To dismiss 50 years of history because of one good-but-ultimately-trophyless season is as short-sighted as arguing that we're no different to what we were through all these years - we've definitely grown stronger and more resilient, so the latter isn't true either.

But it will always lurk, I think. Simple fact of the matter. Until we get our own Sir Alex Ferguson, it will always lurk, unbidden and waiting. No sense denying that, because it's in the back of our heads, whether or not we'd like to admit it.

You're so wrong it is laughable/pitiable.
 
fudge the pundits. Whether we win or lose, that's one rule that makes this football lark much easier. fudge the pundits - except for Jenas and Hoddle, whenever they get on.

Banter between rival fans is fine, and adds life to the experience of following your club - it's part of the ups and downs we all go through as supporters, whichever club we choose. But pundits and their narratives...you can't even reply to them, just watch them smarm and gurn. So fudge 'em, whatever they have to say.
Usually I agree, but I think the fact that they aren't reverting to the standard bottlers narrative confirms what we all know, this an impressive team with a big future.
 
People keep going on about the future but players don't tend to stay at one club forever. Football now days is about instant success hence why the likes of chelsea don't blood any youngsters. They need/want success now.

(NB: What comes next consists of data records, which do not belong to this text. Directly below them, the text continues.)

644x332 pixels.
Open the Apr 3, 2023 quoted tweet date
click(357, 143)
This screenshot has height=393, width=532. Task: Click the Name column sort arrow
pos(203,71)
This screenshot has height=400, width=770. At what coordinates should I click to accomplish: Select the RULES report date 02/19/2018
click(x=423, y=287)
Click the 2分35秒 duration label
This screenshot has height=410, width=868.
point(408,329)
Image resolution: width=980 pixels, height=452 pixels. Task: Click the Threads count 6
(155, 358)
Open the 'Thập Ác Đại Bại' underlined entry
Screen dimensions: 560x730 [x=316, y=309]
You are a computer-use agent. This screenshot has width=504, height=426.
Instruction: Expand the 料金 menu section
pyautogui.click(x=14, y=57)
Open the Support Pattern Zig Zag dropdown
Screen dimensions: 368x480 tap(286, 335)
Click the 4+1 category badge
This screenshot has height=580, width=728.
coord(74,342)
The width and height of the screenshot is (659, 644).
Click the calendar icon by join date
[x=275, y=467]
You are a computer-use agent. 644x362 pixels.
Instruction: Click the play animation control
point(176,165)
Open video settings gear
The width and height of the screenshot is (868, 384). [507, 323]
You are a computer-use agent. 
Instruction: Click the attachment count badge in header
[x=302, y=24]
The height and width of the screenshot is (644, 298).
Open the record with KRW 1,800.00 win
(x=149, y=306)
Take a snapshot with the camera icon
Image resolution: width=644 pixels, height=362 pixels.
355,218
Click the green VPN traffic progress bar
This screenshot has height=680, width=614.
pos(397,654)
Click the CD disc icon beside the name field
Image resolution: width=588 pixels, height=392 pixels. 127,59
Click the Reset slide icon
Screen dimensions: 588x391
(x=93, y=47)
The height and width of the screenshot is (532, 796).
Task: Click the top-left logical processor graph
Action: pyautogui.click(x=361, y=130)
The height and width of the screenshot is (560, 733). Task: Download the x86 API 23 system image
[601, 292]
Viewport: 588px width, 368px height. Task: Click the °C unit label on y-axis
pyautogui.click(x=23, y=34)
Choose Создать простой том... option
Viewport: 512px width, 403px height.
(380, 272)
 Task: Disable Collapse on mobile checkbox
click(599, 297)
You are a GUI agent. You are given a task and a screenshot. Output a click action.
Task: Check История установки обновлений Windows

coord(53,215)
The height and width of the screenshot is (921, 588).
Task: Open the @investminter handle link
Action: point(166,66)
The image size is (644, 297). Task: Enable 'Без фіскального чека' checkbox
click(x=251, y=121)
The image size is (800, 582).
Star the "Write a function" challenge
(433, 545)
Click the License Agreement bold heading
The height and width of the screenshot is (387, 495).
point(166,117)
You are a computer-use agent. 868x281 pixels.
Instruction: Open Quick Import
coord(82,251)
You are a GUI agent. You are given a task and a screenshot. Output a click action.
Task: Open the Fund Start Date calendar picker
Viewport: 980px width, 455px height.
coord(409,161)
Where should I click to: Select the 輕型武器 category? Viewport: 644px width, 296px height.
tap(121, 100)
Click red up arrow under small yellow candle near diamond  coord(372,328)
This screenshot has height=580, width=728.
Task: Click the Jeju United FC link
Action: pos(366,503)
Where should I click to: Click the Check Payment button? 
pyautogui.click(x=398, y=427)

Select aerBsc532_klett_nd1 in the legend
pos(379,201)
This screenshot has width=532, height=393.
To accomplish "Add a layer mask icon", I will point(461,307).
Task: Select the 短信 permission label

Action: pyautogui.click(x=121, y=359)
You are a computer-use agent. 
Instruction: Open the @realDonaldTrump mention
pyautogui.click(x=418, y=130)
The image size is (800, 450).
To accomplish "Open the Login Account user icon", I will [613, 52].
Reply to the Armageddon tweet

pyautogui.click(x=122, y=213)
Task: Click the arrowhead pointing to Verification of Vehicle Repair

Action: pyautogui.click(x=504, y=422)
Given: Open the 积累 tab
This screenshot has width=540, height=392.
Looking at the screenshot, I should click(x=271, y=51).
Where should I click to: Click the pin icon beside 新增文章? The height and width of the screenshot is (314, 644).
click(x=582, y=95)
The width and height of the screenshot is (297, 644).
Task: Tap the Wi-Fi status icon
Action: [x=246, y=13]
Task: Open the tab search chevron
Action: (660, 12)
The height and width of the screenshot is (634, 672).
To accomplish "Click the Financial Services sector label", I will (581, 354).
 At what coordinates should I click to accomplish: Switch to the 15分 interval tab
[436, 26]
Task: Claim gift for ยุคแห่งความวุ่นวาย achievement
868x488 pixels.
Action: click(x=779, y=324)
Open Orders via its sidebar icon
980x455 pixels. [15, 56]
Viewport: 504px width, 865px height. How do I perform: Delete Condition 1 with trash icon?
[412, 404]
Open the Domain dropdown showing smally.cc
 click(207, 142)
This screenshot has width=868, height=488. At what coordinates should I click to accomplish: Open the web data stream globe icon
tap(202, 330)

There is only so long you can go without trophies whilst keeping ambitions players at the club.

I personally think this season was a great chance to win silverware and we failed.
 
I think we were a 70 point team, and this season has seen us improve to an 80 point team. To win the league, we need to be a 90 point team.

I think if we can get a bit of luck and actually get to the top of the table in the early part of the season, you'd see Poch prioritise the league and we'd be very good front-runners imo, we have showed that we can go on long winning runs.
 
People keep going on about the future but players don't tend to stay at one club forever. Football now days is about instant success hence why the likes of chelsea don't blood any youngsters. They need/want success now.

There is only so long you can go without trophies whilst keeping ambitions players at the club.

I personally think this season was a great chance to win silverware and we failed.
We failed to win silverware, yes. I don't think we've 'failed' in terms of improving our points total. I don't think we've failed (yet) in improving our league position. I don't think we've failed in (so far) being unbeaten at home. I don't think we've failed in playing (what many experts and other fans say is) the best football in the league.

More importantly I don't think we've failed in laying the foundations for a club that can thrive if players leave for greener (in terms of silver and cash) pastures. We are not the Goons who lost players because they could see Whinger was losing his sheen.

If what we have achieved this season is failure then it is, as the saying goes, a Glorious failure and we WILL WIN TROPHIES SOON.
 
Yes you are right but having lost good players in the past the only thing keeping players at Spurs is the project poch, stadium etc) might not be enough for some.